** Set of tasks **
1. According to the text on proposed UK data protection reforms, why would political parties and charities be able to send unsolicited email and SMS marketing without consent? Answer in one to three sentences.
2. Resume the text on proposed UK data protection reforms after its final sentence.

The Information Commission
Under clause 100 of the Bill, the Information Commissioner’s Office will transform into the Information Commission; a corporate body with a chief executive (presumably John Edwards, the current Commissioner).
The Commission would have a principal function of overseeing data protection alongside additional duties such as to have regard to the desirability of promoting innovation; the desirability of promoting competition; the importance of the prevention, investigation, detection and prosecution of criminal offences; and the need to safeguard public security and national security. New powers for the Commission include an audit/assessment power (clause 35) to require a controller to appoint a person to prepare and provide a report and to compel individuals to attend for interviews (clause 36) in civil and criminal investigations.
The Bill also proposes to abolish the Surveillance Camera Commissioner and the Biometrics Commissioner.
Privacy and Electronic Communications (EC Directive) Regulations 2003
Currently, under PECR, cookies (and similar technologies) can only be used to store or access information on end user terminal equipment without express consent where it is “strictly necessary” e.g. website security or proper functioning of the site. The Bill proposes allowing cookies to be used without consent for the purposes of web analytics and to install automatic software updates (see the GDPR enforcement cases involving Google Analytics).
Another notable proposed change to PECR, involves extending “the soft opt-in” to electronic communications from organisations other than businesses. This would permit political parties, charities and other non-profits to send unsolicited email and SMS direct marketing to individuals without consent, where they have an existing supporter relationship with the recipient.
Finally on PECR, the Bill proposes to increase the fines for infringement from the current maximum of £500,000 to UK GDPR levels i.e. up to £17.5m of 4% of global annual turnover (whichever is higher).

Stored items
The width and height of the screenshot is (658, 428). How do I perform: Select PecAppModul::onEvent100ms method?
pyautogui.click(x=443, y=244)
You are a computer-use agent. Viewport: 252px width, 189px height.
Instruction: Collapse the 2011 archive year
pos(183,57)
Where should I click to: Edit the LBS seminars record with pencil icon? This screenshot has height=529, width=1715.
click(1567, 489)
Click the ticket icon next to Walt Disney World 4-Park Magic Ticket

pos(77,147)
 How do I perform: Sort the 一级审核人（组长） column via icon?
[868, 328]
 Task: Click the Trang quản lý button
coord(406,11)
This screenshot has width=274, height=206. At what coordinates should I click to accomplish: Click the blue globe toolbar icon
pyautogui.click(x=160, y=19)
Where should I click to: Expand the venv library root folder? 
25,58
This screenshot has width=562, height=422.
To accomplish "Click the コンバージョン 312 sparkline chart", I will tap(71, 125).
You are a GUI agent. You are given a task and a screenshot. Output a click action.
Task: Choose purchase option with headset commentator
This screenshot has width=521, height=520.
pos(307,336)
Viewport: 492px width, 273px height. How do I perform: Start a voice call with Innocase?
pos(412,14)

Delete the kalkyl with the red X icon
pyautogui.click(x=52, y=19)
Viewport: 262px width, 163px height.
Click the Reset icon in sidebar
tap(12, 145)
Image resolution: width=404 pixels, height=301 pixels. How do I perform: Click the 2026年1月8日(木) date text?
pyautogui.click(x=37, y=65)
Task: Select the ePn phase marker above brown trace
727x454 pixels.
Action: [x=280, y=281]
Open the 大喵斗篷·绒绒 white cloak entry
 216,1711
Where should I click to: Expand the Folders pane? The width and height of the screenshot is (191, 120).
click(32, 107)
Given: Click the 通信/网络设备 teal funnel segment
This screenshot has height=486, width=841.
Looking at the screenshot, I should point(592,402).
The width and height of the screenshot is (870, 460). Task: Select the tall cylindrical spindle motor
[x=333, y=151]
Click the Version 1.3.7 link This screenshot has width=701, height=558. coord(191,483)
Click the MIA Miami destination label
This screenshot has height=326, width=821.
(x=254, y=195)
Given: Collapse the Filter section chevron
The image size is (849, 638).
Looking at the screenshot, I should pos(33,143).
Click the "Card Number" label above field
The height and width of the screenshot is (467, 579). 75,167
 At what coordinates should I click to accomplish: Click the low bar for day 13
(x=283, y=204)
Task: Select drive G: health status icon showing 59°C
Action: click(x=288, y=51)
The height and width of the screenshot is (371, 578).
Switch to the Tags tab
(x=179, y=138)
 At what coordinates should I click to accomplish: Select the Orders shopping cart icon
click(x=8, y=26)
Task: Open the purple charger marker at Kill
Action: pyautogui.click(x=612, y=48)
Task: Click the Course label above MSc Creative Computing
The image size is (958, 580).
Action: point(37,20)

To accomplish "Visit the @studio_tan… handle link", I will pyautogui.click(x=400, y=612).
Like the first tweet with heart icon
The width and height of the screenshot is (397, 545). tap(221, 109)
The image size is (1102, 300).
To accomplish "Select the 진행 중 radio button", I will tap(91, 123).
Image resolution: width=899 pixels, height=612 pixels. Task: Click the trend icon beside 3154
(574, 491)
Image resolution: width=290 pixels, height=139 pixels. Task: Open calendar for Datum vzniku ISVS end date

** Task-by-task results **
1. The Bill would extend the "soft opt-in" to electronic communications from organisations other than businesses. Political parties, charities and other non-profits could then send such marketing without consent to individuals with whom they have an existing supporter relationship.

2.
The Bill would give the Secretary of State and the Treasury the power to issue regulations requiring “data holders” to make available “customer data” and “business data” to customers or third parties, as well as regulations requiring certain processing, such as collection and retention, of such data. “Customers” would not just be data subjects, but anyone who purchased (or received for free) goods, services or digital content from a trader in a consumer (rather than business) context. “Business data” would include information about goods, services and digital content supplied or provided by a trader. It would also include information about where those goods etc. are supplied, the terms on which they are supplied or provided, prices or performance and information relating to feedback from customers. Customers would potentially have a right to access their data, which might include information on the customer’s usage patterns and the price paid to aid personalised price comparisons. Similarly, businesses could potentially be required to publish, or otherwise make available, business data.
These provisions go much further than existing data portability provisions in the UK GDPR. The latter does not guarantee provision of data in “real time”, nor cover wider contextual data. Nor do they apply where the customer is not an individual.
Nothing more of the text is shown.